Saturday, June 18, 2011

Hungry.

Earlier this week I had the opportunity to drop off food packs and clothing packs with my team... I was immediately reminded of the weakness and frailty of humanity. We dropped off food to a man who lived in Paquis, a township next to Haniville that has no electricity or running water. Those who are sick require others to bring them food and carry water up the hill. It brought tears to my eyes. Seeing the man's frail body laying there gave me a new appreciation for the body I have. Later that day, we also picked up an older couple from the hospital. The man, who was 70 years old, has HIV/AIDS, TB and kidney/liver problems. They had been there for almost 12 hours, waiting to be seen by the doctor. Just seeing them made me think again about the fragility of the human frame. Seeing her love for him and care for him, again brought tears to my eyes.

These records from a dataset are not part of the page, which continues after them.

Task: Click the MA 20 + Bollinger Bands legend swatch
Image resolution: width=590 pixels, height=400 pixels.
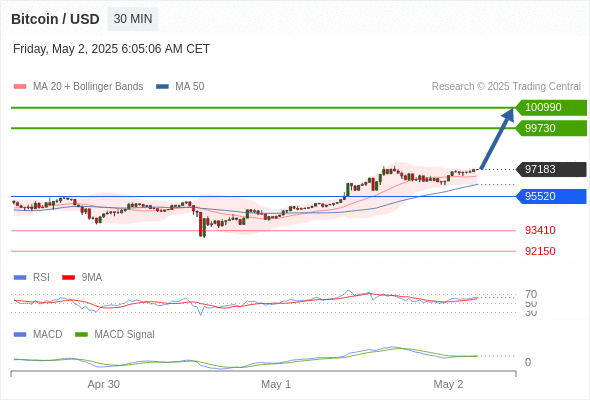Action: pyautogui.click(x=20, y=87)
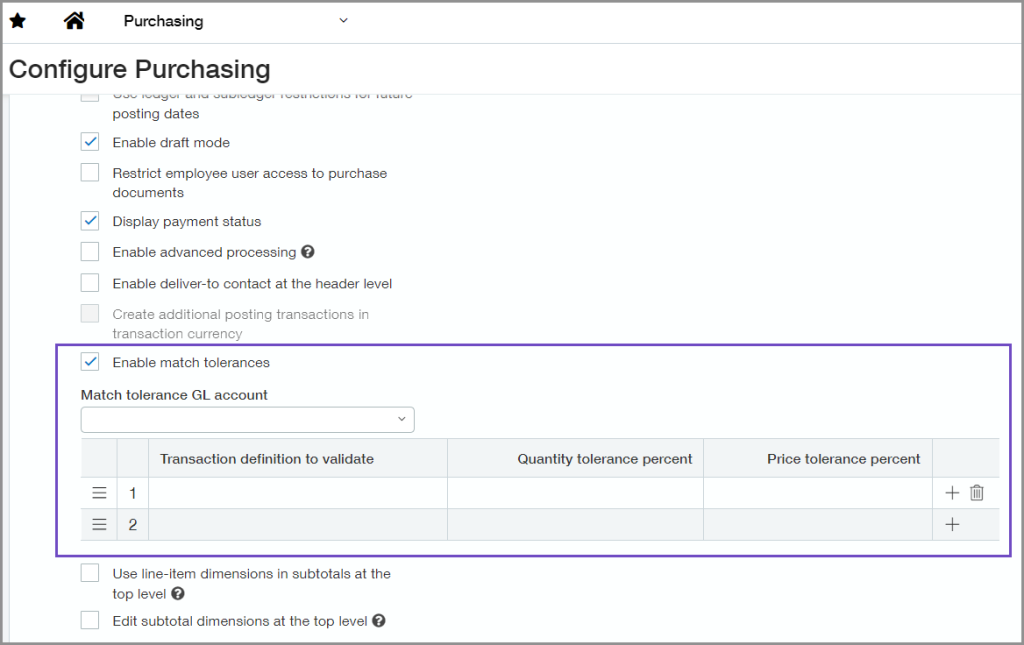Screen dimensions: 1024x645
Task: Turn off Enable match tolerances
Action: click(89, 362)
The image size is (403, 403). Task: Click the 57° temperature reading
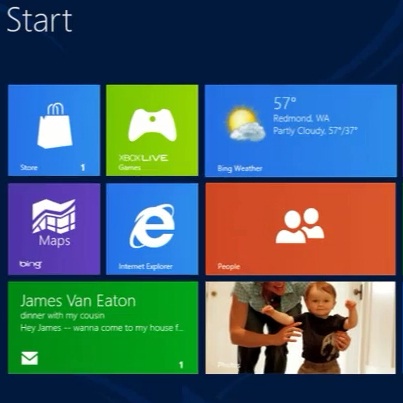point(285,103)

Even more than this, playing with the little boys of Haniville was unbearable. I played with Sphe, Cepo, Sianda, Ngo, Mbali and many other children. Most of the boys just wanted to ride on my back as I ran around... dancing circles and circles through and around the other boys playing soccer.

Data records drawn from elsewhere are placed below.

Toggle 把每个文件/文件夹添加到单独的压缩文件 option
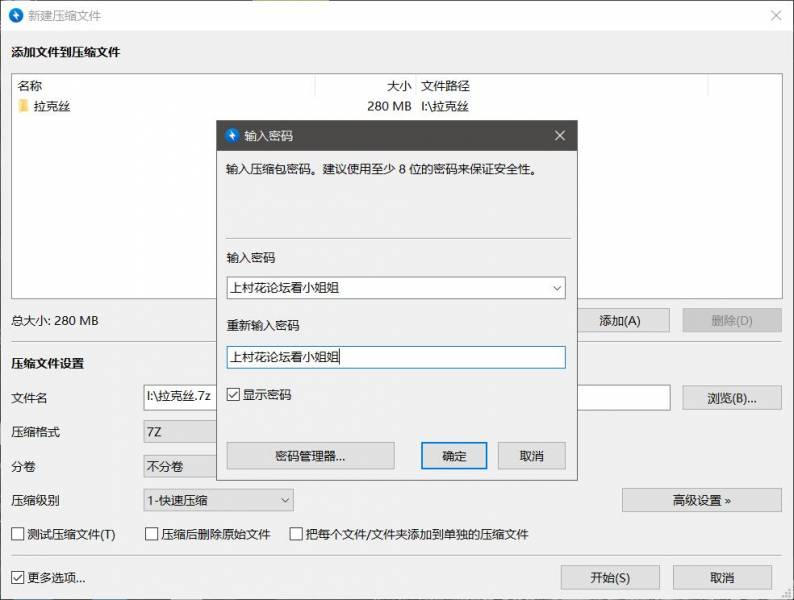This screenshot has width=794, height=600. [x=296, y=534]
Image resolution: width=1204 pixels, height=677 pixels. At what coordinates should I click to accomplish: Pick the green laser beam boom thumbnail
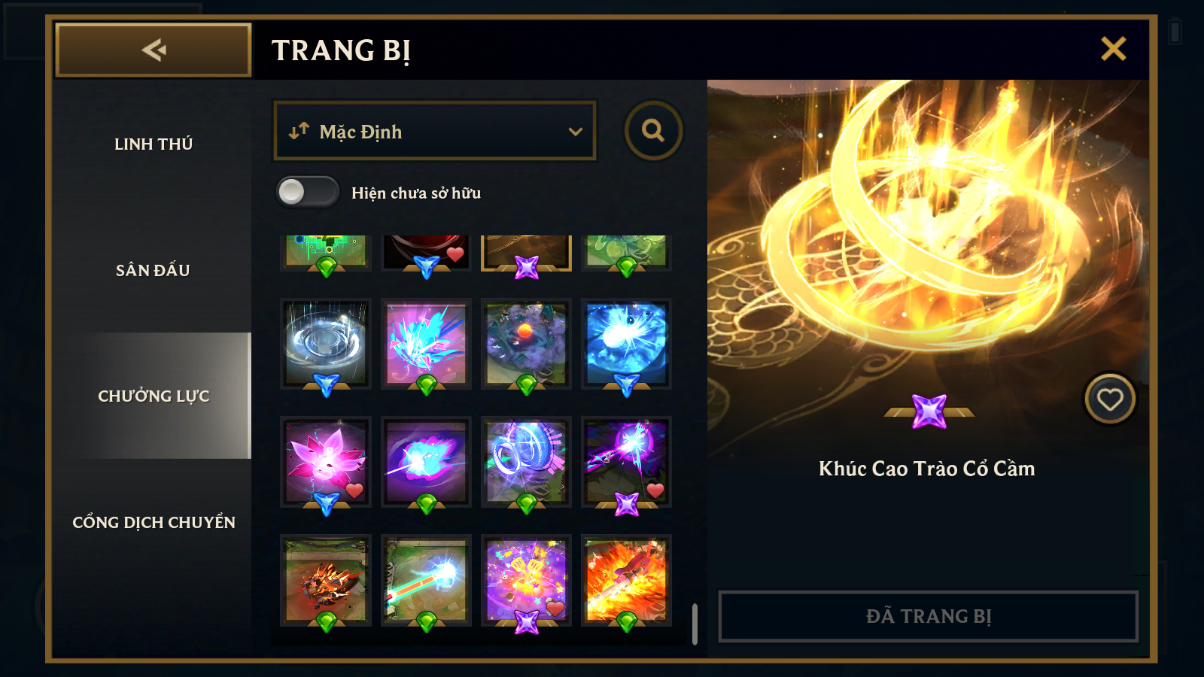[x=426, y=580]
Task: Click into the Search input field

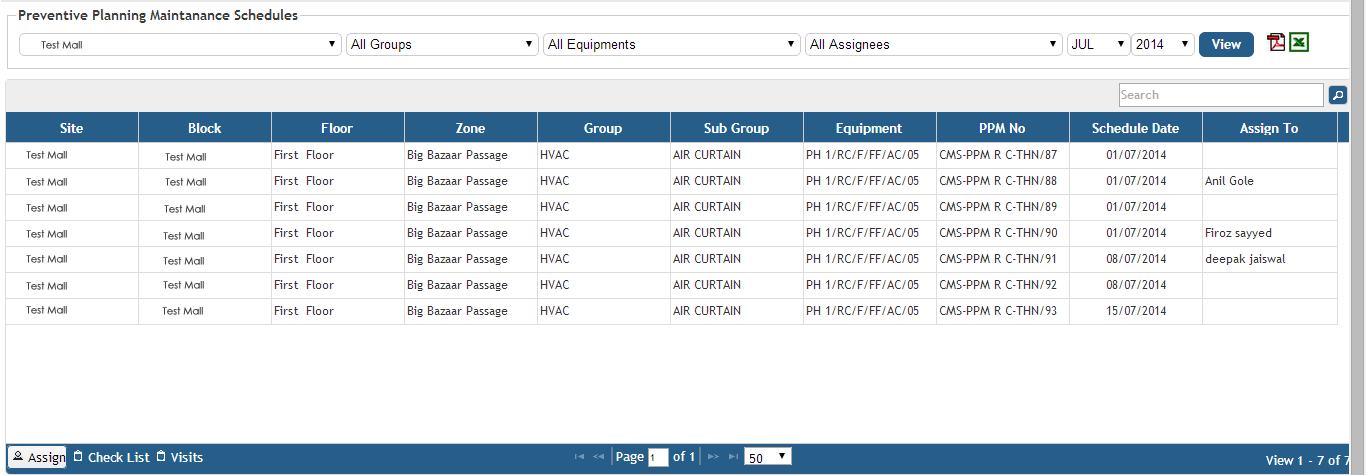Action: pos(1220,95)
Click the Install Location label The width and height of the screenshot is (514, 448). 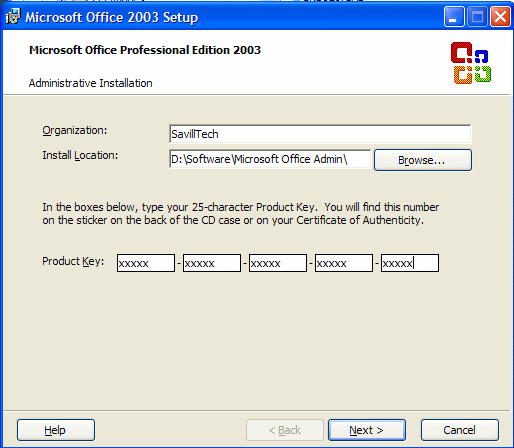point(80,155)
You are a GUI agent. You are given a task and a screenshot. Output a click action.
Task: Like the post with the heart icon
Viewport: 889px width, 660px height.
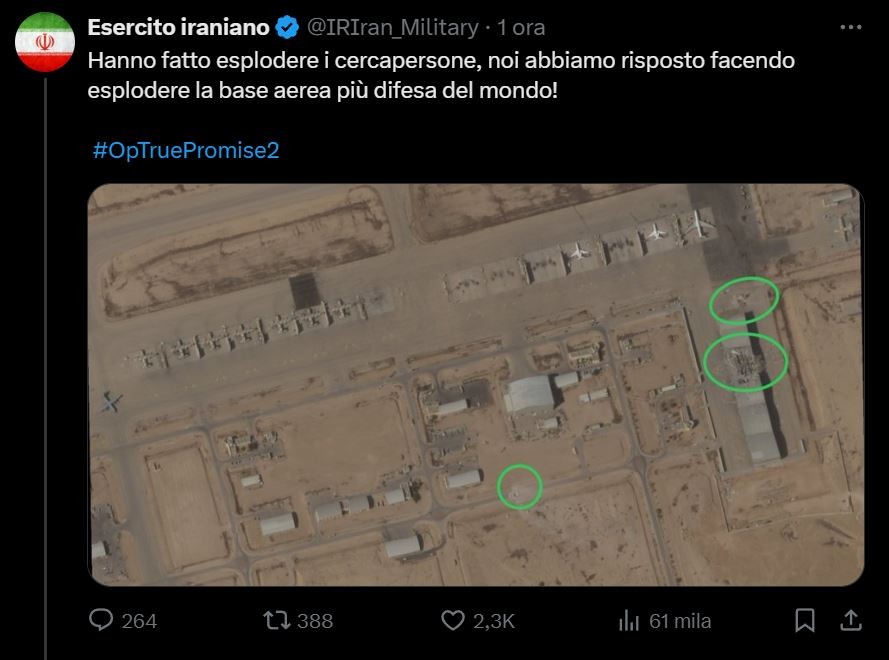point(452,620)
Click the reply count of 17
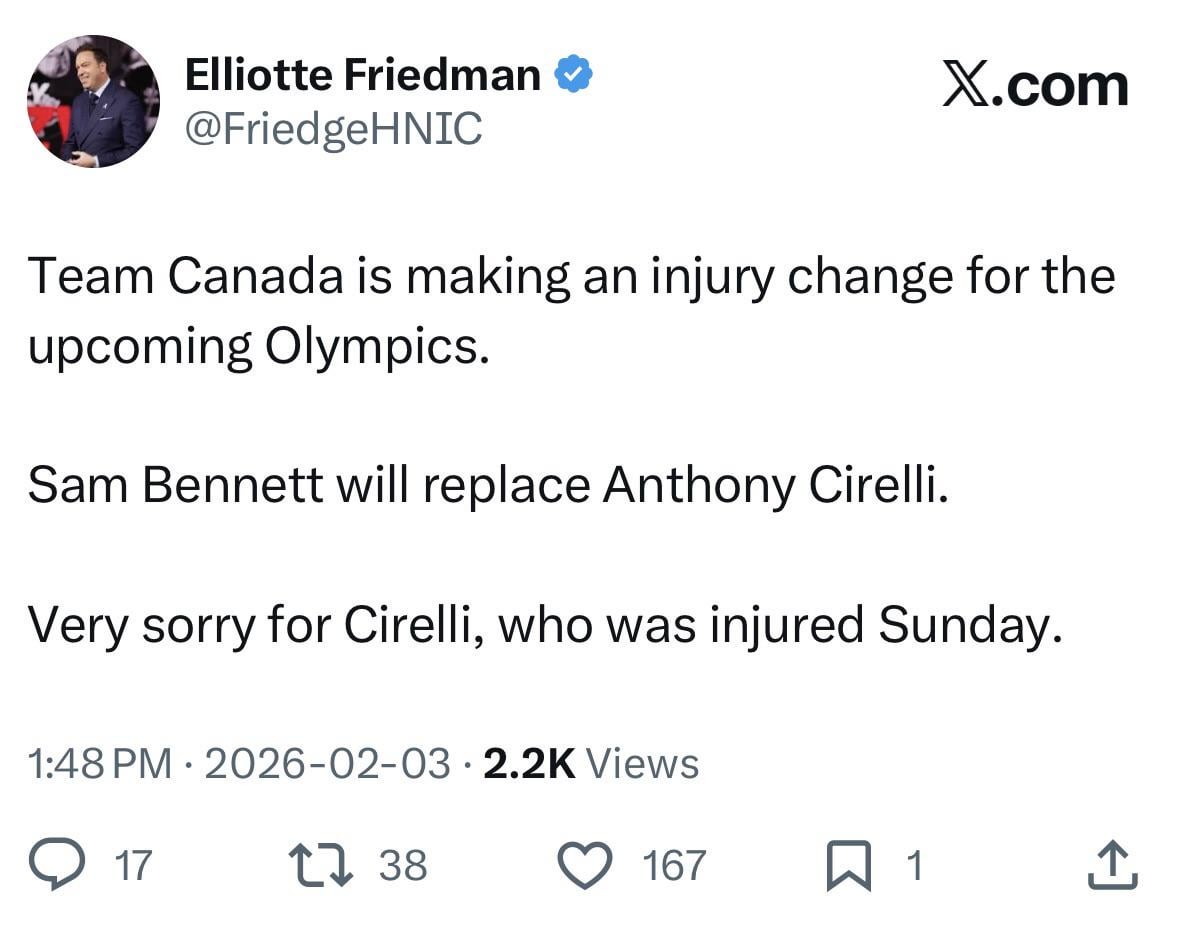Screen dimensions: 1179x930 [x=135, y=865]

Of all the boys, one stood out to me. Ngo kept following me and smiled whenever I looked at him. He would ask to ride on my back and was almost falling asleep. He could be no more than 5 or 6 years old. Whenever I asked if he was tired (nyikatele), he said "no, I'm hungry." He told me that he was hungry 7 times. I couldn't help but keep my eyes from filling with tears yet again.

I can't even imagine what it would feel like to be a mother and have a child crying for food. My heart desired to feed him, even though I'm not allowed to. I know that he lives in Haniville--even the nicest house is in need. He was so sweet. He made me briefly feel how it would feel to be a mother. But as soon as he said to me that he was hungry, I began to feel this deep feeling of regret. Why am I given the opportunity to live in a place where we can eat constantly while this little one is hungry most nights when he falls asleep?

For the first time this trip, I cried deeply. I cried for this child. I cried for the sick grandparents. I cried for the hunger. I cried for those who didn't know Christ. And I cried for those who know Christ, yet still fell asleep with no food and the pains of hunger in their bellies.